[The data — start]

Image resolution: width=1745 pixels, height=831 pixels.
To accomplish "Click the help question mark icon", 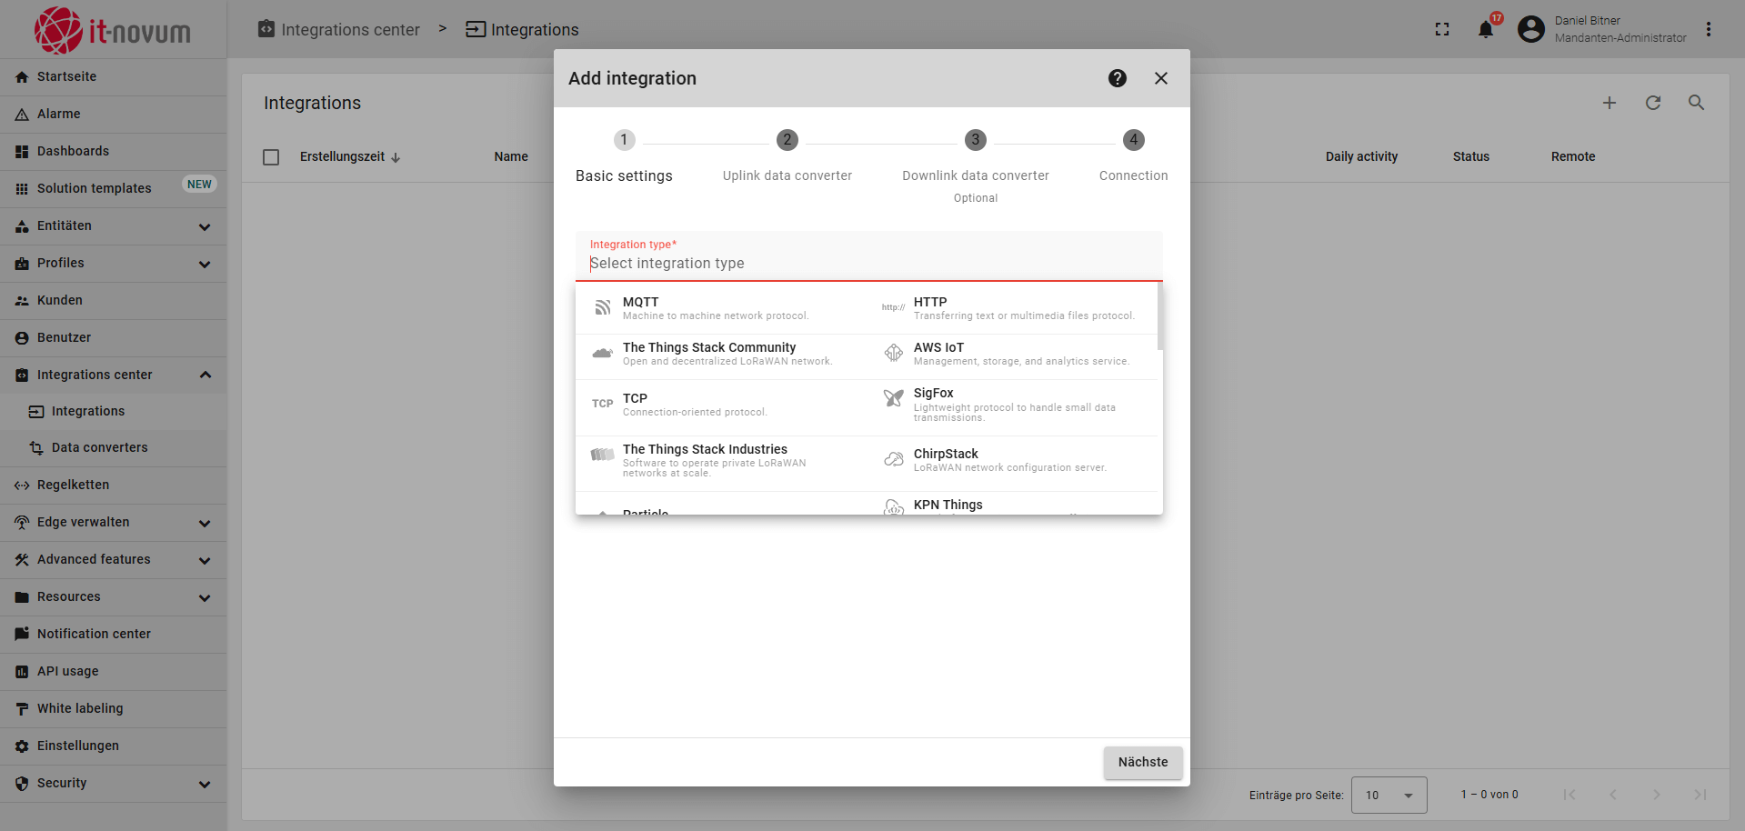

[The data — finish]
[The data — start]

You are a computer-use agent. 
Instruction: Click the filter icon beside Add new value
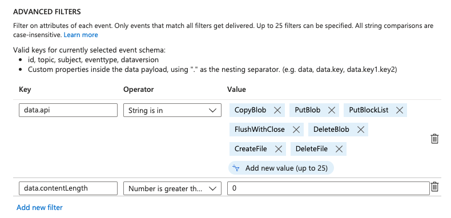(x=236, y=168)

[The data — finish]

What belongs in the answer is each line above from the line with "Image resolution: width=1745" to the line with "the help question", inclusive, reproduced exactly and free of pictures.

Image resolution: width=1745 pixels, height=831 pixels.
To accomplish "Click the help question mark icon", 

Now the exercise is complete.